Coordination of Fenretinide-Induced Apoptosis by Stress-Responsive Regulators in Leukemia Cells

• Published in: Blood Vol. 112; no. 11; p. 4730
• Main Authors: Wang, Kankan, Fang, Hai, Xiao, Da-Kai, Zhu, Xue-Hua, He, Miao- Miao, Pan, Xiao-Ling, Chen, Sai-Juan, Zhang, Ji
• Format: Journal Article
• Language: English
• Published: Elsevier Inc 16.11.2008
• ISSN: 0006-4971; 1528-0020
• DOI: 10.1182/blood.V112.11.4730.4730

Pharmacological intervention affecting intracellular redox balance often results in oxidative stress-mediated apoptosis, which also represents a new direction for cancer therapeutic designs.

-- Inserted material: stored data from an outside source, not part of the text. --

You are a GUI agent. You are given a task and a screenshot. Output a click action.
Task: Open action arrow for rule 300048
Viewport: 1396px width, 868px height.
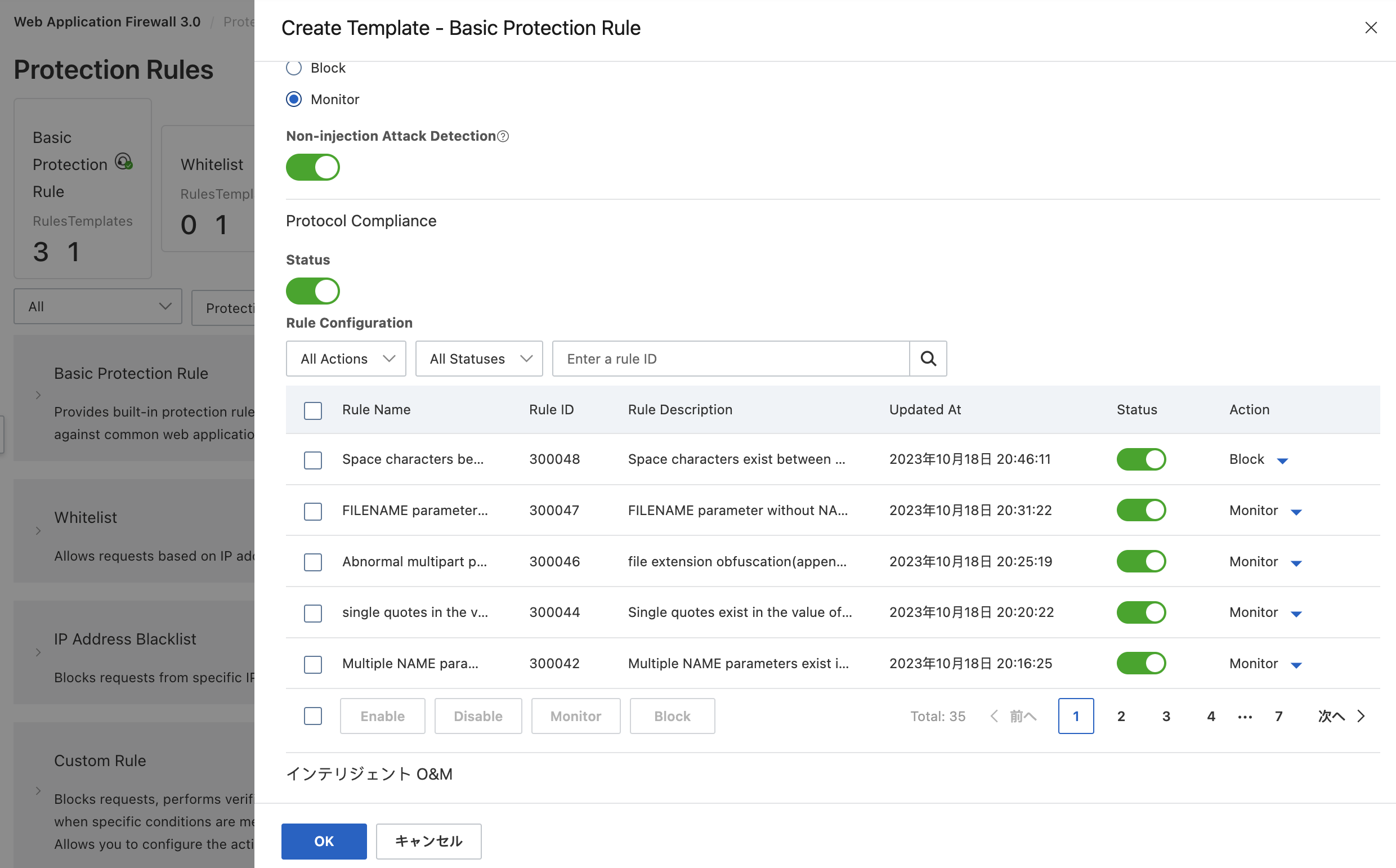click(x=1282, y=460)
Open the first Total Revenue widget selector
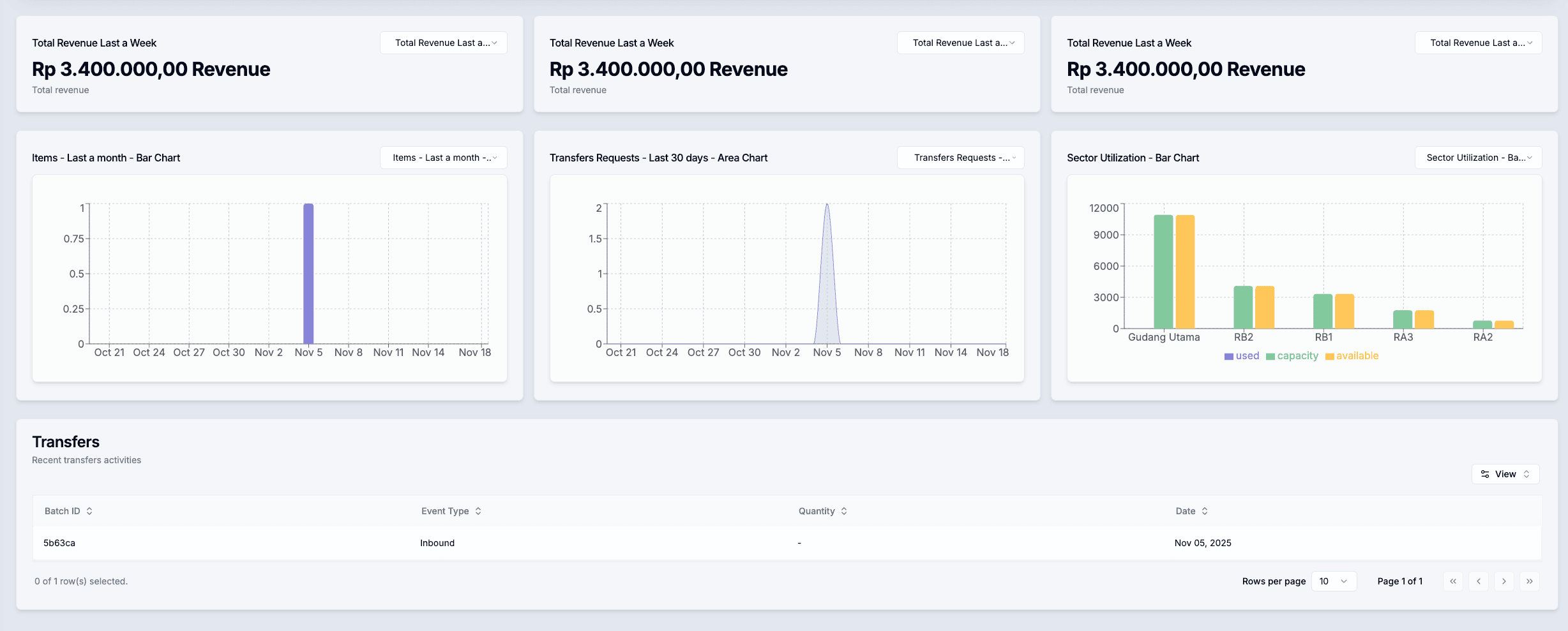The image size is (1568, 631). coord(443,43)
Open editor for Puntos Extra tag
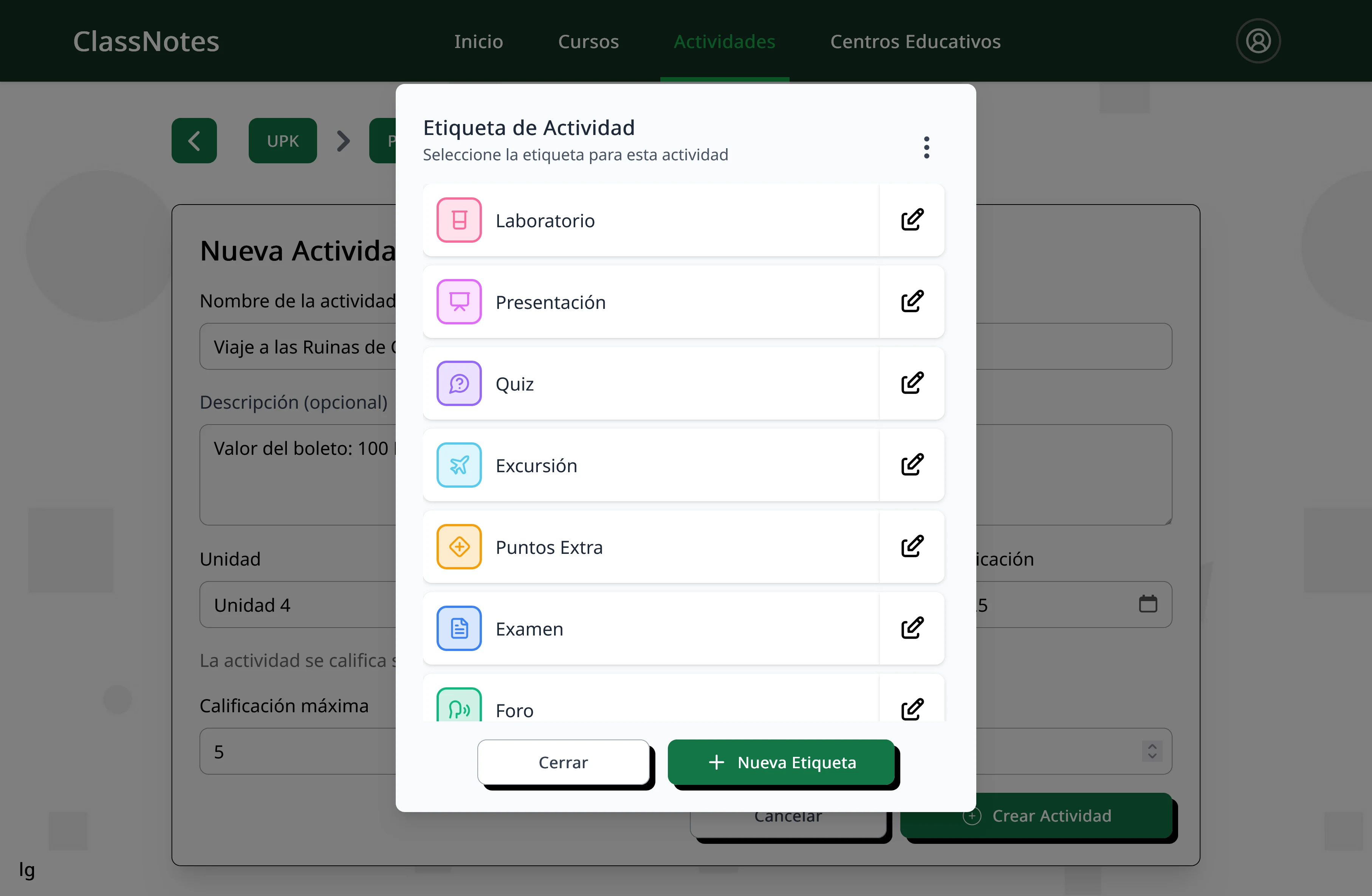 (911, 547)
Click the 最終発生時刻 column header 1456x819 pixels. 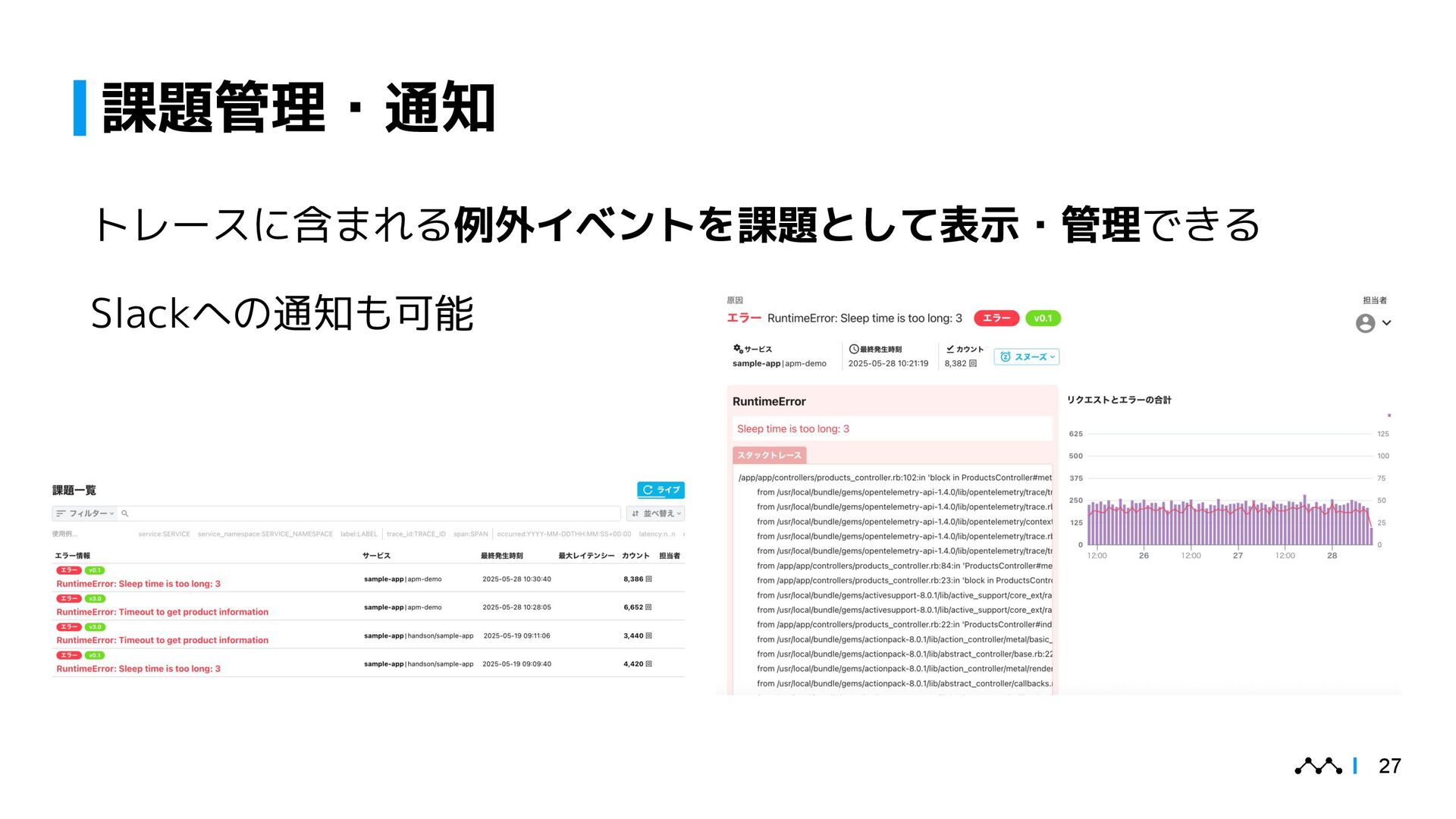pyautogui.click(x=501, y=556)
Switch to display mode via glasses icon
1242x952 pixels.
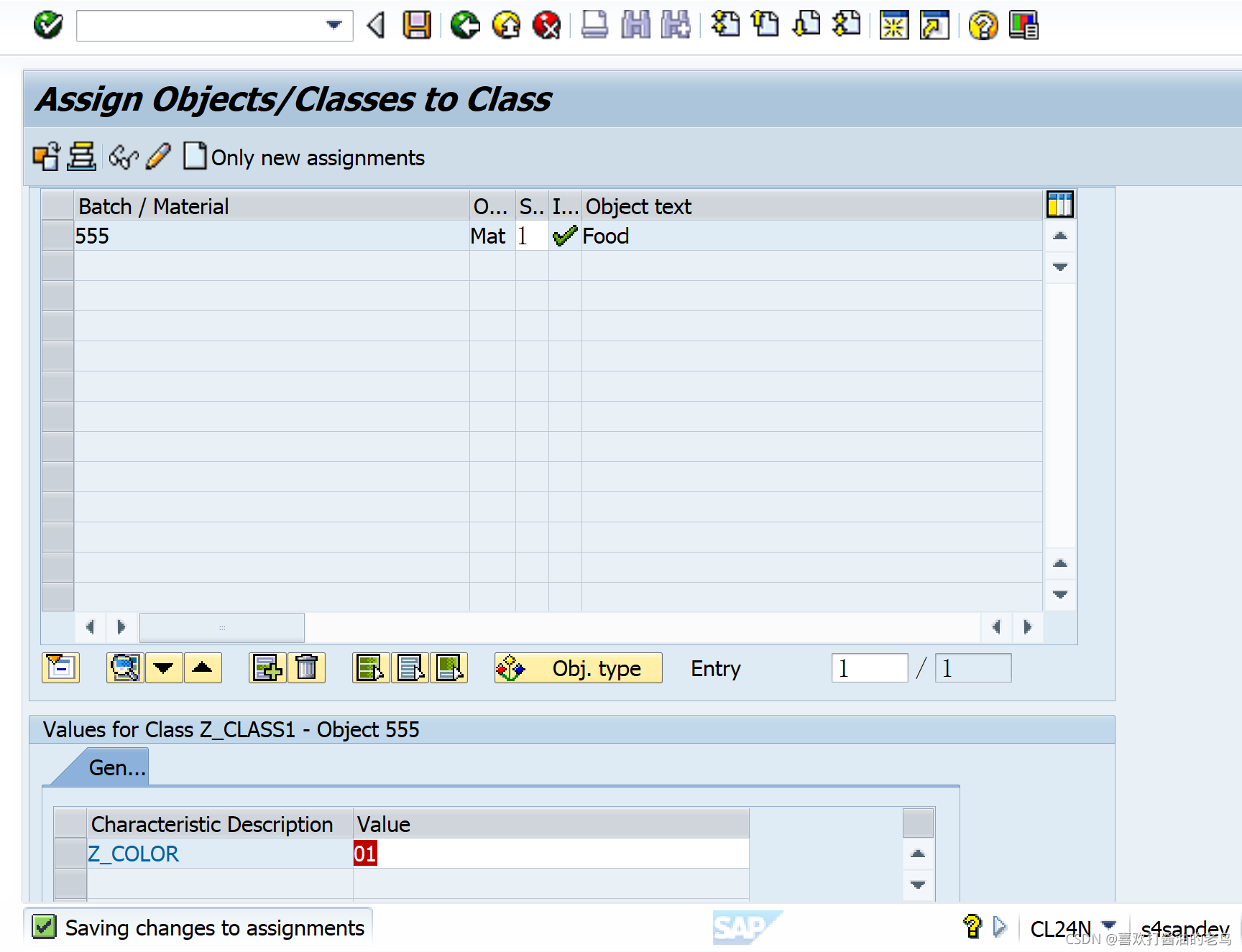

However, mechanistic links between redox signals and their downstream effects on apoptosis have not yet been elucidated in cancer cells. Here, we report a detailed analysis of fenretinide-induced apoptosis in leukemia-derived cells through a systems approach, integrating experimental and computational methods together with advanced data mining tools. Robust transcriptome profiling reveals numerous stress-responsive events at the temporal and spatial levels, including oxidative stress, endoplasmic reticulum stress/unfolded protein response, translational repression, proteasome activation, and apoptosis induction. Moreover, stress-responsive transcription factors, as highlighted by NRF2 and HSF1, play prominent roles in the configuration of these relevant events. Several lines of evidence suggest that these stress-responsive regulators and thus their target genes are involved not only in converting oxidative signaling into downstream effects but also in coordinating the progression of cell apoptosis. This study provides a roadmap for understanding oxidative stress-mediated apoptosis in cancer cells, which may be further developed into more sophisticated therapeutic protocols, as implicated by synergistic induction of cell apoptosis using proteasome inhibitors with fenretinide.